The Trace system wasn't intended to drive anyone out of business or reduce the amount of money anyone makes, said Douglas Shulman, vice chairman of the NASD, formerly known as the National Association of Securities Dealers.

"Our goal was to improve the overall quality of the bond market, and we think we have achieved that," Shulman said. "Changing from an opaque market to a transparent market makes markets more efficient, and better for all players in the long run. But it's inevitable that some players are going to make less money than they did before Trace."

"There have been reduced transaction costs, but the question is, `Has it gone too far?"' said Randy Snook, executive vice president of the BMA and former co-head of debt syndicate at Goldman Sachs Group Inc. in New York.

The outlook is so gloomy that some banks don't even call it the corporate bond department anymore. Frankfurt-based Deutsche Bank AG and other firms renamed the business "credit," a nod toward faster growing derivatives markets.

The hot markets today carry higher margins, such as derivatives, or financial instruments derived from stocks, bonds, loans, currencies and commodities, or linked to specific events like changes in the weather or interest rates.

One type of derivative, credit-default swaps, allows investors to bet on the ability of companies to repay their debt without buying bonds. The market for credit-default swaps has more than doubled in the past year to cover $26 trillion of securities, according to the International Swaps and Derivatives Association.

"The more experienced corporate bond traders are being moved into the credit derivatives and structured credit space to handle increased demand for those products," Option Group's Karp said.

One of Seifer's former employees, Bill Fecci, who turned in his carpenter's union card 10 years ago to become a corporate bond salesman, is back to hanging sheetrock on weekends to make ends meet.

The 40-year-old broker at Seidel & Shaw LLC in New York says his job on Wall Street will be eliminated by year's end.

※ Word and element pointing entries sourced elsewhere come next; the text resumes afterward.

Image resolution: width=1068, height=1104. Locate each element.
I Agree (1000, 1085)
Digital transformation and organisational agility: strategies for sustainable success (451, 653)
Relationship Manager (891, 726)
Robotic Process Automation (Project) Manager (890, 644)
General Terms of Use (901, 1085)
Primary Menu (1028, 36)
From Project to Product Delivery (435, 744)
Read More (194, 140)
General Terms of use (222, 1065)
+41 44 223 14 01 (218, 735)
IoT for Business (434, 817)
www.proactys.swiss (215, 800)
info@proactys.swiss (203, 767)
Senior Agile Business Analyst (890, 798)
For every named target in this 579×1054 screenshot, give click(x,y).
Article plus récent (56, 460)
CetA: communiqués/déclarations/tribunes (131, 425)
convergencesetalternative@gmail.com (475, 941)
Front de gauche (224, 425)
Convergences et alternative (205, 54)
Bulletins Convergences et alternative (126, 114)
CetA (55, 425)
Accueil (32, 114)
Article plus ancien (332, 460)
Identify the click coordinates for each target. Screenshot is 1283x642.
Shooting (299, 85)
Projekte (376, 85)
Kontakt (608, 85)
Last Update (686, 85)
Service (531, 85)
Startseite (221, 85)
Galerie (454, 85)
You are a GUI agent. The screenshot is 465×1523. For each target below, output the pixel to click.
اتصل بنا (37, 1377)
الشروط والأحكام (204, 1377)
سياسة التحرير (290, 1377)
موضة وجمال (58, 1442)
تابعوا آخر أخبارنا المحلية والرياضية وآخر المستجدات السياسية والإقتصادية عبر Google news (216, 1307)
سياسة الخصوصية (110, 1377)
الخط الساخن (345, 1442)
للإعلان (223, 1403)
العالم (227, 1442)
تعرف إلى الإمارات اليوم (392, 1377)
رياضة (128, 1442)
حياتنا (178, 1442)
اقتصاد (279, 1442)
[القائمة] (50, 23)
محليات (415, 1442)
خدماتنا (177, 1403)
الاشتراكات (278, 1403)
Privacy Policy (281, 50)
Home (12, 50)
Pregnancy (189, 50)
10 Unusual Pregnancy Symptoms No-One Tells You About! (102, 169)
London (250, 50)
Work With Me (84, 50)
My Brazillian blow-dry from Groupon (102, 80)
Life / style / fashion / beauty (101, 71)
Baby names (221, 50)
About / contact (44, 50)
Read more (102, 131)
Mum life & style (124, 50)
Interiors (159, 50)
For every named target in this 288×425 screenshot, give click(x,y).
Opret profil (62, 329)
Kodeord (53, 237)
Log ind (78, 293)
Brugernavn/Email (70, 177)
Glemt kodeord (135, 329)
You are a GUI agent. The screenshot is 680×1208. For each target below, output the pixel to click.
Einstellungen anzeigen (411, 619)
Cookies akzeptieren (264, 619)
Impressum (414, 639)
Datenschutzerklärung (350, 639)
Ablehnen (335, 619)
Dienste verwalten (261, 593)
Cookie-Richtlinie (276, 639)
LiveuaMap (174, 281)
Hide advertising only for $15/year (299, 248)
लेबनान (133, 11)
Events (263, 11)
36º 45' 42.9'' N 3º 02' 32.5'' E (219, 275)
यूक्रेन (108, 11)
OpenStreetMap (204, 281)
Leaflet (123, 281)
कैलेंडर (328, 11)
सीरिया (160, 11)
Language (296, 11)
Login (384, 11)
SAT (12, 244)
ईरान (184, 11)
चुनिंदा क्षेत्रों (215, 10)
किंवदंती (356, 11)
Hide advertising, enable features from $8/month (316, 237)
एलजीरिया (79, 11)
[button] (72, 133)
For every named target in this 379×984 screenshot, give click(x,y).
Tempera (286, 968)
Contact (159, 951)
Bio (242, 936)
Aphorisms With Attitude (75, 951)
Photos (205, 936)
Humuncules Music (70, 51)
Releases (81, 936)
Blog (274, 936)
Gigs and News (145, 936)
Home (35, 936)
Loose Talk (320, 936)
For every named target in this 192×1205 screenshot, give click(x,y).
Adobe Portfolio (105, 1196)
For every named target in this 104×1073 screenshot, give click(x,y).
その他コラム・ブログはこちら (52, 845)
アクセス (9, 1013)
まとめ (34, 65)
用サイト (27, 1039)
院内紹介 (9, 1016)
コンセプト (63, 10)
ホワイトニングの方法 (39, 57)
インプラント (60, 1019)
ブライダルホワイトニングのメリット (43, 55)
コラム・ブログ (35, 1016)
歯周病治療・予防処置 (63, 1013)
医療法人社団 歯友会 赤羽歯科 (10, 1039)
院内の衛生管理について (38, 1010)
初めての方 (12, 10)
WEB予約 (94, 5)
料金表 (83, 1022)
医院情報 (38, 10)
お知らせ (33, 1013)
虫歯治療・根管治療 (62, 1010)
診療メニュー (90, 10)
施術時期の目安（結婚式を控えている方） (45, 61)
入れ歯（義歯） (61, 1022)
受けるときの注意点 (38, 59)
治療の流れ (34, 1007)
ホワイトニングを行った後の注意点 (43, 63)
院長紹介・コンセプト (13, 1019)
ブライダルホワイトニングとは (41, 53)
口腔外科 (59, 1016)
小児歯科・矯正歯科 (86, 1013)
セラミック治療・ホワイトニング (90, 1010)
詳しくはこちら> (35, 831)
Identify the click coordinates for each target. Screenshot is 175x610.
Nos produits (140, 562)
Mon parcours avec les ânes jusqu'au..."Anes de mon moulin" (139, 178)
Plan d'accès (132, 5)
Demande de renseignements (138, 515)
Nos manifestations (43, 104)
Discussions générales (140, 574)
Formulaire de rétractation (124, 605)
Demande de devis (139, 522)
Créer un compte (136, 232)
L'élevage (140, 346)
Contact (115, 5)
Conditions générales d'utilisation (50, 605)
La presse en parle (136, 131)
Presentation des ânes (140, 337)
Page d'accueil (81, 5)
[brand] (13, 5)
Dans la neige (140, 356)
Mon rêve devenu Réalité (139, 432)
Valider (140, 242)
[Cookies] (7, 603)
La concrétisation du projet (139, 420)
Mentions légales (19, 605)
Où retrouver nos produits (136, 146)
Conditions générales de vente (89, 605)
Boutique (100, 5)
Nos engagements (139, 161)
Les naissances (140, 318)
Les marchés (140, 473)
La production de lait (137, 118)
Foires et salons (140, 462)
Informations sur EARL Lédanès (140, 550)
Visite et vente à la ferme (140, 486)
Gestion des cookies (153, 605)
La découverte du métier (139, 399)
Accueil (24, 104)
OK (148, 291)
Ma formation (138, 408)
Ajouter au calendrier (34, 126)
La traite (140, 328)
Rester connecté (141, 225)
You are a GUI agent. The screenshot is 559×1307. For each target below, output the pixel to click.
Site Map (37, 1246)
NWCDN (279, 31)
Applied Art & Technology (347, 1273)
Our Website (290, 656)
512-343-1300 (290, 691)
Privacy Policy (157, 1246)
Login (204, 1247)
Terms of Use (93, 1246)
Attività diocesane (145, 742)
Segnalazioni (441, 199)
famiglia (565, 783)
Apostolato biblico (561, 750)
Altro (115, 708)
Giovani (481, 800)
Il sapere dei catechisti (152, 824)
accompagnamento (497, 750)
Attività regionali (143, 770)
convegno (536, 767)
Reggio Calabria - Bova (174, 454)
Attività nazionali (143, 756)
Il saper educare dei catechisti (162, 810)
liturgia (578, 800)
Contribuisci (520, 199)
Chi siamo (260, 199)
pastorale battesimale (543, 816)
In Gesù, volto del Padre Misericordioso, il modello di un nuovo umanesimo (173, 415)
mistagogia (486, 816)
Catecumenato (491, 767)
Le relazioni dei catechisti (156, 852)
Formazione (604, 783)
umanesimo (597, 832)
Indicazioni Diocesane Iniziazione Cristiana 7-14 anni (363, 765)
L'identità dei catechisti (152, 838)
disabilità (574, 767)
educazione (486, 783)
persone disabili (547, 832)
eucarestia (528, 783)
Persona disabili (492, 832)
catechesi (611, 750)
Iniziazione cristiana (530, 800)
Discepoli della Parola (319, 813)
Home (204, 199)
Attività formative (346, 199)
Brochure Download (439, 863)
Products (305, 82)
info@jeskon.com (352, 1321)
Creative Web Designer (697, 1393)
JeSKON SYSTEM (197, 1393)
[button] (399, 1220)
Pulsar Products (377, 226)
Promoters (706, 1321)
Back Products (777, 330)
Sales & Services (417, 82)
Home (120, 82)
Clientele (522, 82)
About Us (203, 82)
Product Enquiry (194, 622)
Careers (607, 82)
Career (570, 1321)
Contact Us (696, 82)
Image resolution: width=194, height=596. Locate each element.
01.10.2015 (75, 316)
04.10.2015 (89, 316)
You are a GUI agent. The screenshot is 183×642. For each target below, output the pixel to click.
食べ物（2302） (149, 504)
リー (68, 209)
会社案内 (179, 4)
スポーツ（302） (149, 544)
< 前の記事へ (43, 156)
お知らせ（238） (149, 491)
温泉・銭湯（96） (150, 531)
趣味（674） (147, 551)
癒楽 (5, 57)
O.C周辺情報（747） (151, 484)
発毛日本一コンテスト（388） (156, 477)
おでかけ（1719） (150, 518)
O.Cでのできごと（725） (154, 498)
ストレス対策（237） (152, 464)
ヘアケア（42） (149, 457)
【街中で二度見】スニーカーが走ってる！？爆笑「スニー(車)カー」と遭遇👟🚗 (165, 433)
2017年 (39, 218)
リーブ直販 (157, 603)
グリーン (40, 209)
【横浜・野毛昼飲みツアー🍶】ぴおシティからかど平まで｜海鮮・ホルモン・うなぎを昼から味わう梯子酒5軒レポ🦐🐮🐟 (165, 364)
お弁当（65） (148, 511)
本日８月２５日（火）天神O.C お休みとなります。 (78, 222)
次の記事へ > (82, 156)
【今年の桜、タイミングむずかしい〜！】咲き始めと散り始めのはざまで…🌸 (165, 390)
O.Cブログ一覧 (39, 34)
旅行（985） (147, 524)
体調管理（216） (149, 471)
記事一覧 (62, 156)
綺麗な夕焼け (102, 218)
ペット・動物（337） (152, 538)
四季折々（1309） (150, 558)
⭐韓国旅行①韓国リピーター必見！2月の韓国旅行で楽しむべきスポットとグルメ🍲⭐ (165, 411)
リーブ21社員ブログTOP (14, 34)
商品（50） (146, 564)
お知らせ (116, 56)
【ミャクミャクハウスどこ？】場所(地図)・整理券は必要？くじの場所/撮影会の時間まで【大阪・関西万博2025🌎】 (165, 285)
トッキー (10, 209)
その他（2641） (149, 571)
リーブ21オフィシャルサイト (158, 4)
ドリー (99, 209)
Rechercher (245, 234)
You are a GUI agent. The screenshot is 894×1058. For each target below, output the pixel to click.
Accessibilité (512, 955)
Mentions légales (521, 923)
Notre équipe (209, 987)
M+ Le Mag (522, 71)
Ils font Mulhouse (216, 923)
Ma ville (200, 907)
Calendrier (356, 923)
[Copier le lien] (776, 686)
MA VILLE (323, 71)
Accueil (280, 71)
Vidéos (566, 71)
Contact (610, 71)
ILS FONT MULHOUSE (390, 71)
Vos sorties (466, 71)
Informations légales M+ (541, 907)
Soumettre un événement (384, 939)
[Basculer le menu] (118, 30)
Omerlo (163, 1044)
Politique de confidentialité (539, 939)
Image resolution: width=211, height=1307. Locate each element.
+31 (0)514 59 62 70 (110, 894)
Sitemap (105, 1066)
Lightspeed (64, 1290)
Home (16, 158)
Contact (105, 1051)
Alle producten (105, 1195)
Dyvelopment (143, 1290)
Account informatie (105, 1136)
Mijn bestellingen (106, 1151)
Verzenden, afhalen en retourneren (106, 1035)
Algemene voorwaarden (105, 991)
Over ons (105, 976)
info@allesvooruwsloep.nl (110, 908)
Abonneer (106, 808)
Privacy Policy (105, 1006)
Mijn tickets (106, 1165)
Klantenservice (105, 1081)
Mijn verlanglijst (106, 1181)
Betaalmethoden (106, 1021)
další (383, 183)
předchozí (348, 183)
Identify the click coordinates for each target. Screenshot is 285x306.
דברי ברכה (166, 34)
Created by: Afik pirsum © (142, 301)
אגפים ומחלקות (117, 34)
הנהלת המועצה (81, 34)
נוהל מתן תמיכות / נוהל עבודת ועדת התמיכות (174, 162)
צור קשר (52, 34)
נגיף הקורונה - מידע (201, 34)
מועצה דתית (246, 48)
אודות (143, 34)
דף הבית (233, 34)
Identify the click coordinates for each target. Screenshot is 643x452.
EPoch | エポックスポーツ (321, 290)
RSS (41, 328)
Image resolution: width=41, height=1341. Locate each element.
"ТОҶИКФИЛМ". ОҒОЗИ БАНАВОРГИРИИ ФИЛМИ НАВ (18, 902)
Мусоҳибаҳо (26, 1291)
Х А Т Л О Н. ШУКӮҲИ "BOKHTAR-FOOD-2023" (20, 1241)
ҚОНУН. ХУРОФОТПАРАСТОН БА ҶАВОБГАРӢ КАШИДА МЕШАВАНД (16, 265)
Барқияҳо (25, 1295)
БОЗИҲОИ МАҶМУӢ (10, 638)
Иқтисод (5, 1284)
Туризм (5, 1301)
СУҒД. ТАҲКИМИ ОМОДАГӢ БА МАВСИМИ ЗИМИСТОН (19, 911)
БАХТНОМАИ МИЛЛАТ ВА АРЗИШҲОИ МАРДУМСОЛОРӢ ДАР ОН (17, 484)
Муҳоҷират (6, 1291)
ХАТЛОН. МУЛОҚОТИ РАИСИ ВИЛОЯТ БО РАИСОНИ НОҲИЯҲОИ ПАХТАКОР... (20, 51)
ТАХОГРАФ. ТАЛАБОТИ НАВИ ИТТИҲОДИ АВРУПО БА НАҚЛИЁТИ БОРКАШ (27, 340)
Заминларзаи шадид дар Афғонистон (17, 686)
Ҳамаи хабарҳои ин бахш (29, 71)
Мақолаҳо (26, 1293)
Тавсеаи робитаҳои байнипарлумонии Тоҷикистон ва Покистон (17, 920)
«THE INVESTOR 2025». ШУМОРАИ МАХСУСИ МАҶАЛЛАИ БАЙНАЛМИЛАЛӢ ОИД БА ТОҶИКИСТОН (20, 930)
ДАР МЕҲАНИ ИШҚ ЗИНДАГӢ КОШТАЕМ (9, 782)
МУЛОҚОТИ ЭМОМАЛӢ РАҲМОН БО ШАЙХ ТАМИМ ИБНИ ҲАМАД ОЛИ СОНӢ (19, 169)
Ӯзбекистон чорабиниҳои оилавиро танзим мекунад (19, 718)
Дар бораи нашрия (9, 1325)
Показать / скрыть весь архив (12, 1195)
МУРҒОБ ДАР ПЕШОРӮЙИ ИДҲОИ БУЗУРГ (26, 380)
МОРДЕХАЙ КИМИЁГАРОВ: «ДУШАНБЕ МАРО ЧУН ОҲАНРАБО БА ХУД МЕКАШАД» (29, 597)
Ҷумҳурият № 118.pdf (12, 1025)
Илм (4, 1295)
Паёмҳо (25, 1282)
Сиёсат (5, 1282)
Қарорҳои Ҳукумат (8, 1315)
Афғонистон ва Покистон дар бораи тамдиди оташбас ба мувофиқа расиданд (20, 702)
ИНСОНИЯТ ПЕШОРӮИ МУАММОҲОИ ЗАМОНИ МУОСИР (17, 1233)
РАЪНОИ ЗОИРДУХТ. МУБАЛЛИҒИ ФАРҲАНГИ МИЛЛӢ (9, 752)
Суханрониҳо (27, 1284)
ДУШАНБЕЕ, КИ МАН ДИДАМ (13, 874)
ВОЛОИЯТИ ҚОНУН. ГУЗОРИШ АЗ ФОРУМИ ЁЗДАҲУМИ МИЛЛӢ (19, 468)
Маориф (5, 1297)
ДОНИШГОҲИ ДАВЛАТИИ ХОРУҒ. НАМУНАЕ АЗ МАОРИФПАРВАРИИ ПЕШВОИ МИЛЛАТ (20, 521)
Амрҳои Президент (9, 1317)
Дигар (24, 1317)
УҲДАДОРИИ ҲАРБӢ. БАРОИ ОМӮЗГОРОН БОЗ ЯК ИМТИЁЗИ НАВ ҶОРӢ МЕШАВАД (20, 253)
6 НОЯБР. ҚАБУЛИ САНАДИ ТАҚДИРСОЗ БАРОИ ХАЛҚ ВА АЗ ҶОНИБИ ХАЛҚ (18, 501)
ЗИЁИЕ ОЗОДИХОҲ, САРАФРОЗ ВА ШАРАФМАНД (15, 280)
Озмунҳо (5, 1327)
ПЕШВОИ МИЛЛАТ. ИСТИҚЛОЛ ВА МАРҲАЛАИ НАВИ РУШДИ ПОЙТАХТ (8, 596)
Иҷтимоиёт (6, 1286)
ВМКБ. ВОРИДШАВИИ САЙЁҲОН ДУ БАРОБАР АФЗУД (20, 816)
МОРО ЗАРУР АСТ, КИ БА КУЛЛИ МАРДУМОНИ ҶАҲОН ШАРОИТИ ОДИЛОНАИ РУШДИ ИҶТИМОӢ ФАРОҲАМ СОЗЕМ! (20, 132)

It's all just a small part of that great productivity drive the Greenspan so dearly loved. It also shows how much money people can make screwing other people simply because they can keep certain information secret or proprietary, like copyrights and patents, and thereby monopolise it.

1 Comments:

Anonymous Anonymous said...

What right do you have to say that I can't cheat you or anybody else out of money? I spent long, hard hours drinking and shmoozing and wining and dining in order to get better information than you.